Together with the Trust Fund for Victims and the International Criminal Court, the Cinema for Peace Foundation organized a Special Evening on Justice on the eve of the Review Conference of the International Criminal Court Statute in Kampala, Uganda. Ban Ki-moon recognized the Cinema for Peace Foundation in his remarks, "Let me applaud Cinema for Peace. Every time you and your friends from the creative community reach out to help people to learn about human rights and justice, you help the UN to keep the peace."'

Nobel Peace Prize Screening. On Human Rights Day, 10 December 2010, the Cinema for Peace Foundation, Amnesty International, Movies that Matter and the Human Rights Film Network organized an internationally coordinated screening of Moving the Mountain in honor of Nobel Peace Prize Laureate Liu Xiaobo. The screenings were scheduled to take place on the day Xiaobo would have personally received his Nobel Peace Prize had he not been in prison in China. The film was shown in Berlin, The Hague, the Nobel Peace Center in Oslo, and the Human Rights Film Festivals in Vienna, Warsaw and Amman. Moving the Mountain is a 1994 documentary by Michael Apted that depicts the student-led democracy movement of 1989 in Tiananmen Square.

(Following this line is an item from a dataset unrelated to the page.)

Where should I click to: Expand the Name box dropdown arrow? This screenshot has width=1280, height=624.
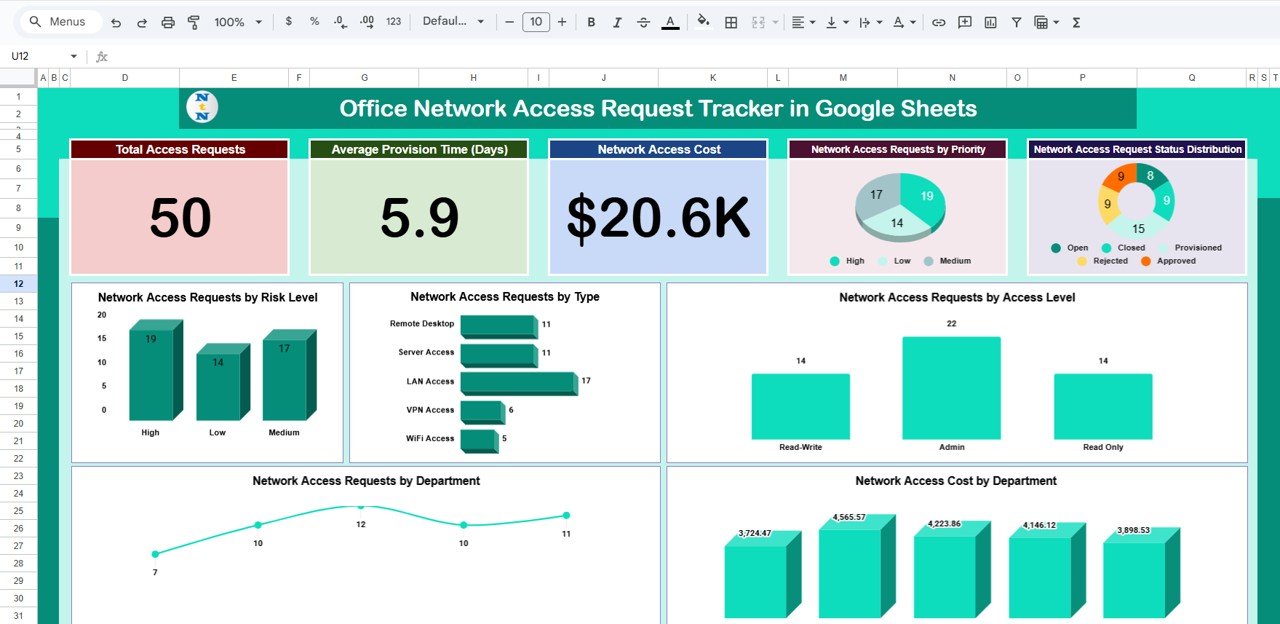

Celebration of First Ever Logo for Human Rights The first ever logo for human rights was celebrated at an event in New York hosted by the Cinema for Peace Foundation on Friday 23 September 2011. The new design which brings to mind both a human hand and a bird in flight was created by Serbian designer Predrag Stakic. Stakic's logo is the winner of an online contest, and was chosen from more than 15,000 entries which were submitted by designers in 190 countries. Among the guests were Robert De Niro and the German Foreign Minister Guido Westerwelle and various human rights defenders as the mother and the sister of Mohamed Bouazizi, whose self-immolation brought about the Arab Spring. In a video message Aung San Suu Kyi said, "I look forward to a time when this logo will be seen all over the world ... I hope that little children and babies will see it and it will be a sign of happiness, peace and security to them."

Justice Gala On the occasion of the 10th Session of the Assembly of the States Parties of the ICC, the inaugural Justice Gala took place on 12 December 2011 to recognize the growing global role of the ICC in the struggle for international justice and human rights. The Gala was held in New York by the Office of the Prosecutor of the ICC and the Cinema for Peace Foundation.
At the Gala event, Justitia Awards were given to Luis Moreno-Ocampo - the first Prosecutor of the ICC - Botswana’s President Ian Khama, Angelina Jolie, Benjamin Ferencz- a Chief Prosecutor of Nazi war crimes at Nuremberg - and other individuals and organizations who have played an important role in fulfilling the mission and goals of the International Criminal Court.

The Prosecutor – In the Name of Justice On 15 June 2012 Cinema for Peace, with the Office of the Prosecutor, hosted a special justice evening in The Hague, to honor and farewell the first Chief Prosecutor of the International Criminal Court and welcome his successor Fatou Bensouda in her new role. During the evening the short film "S.O.S. – Siege on Syria" was premiered.

==Funding==
The Cinema for Peace Foundation is funded through private donations and from parts of the proceeds of the annual Cinema for Peace Gala and its related charity auction. The Cinema for Peace Foundation is politically, financially and morally completely independent.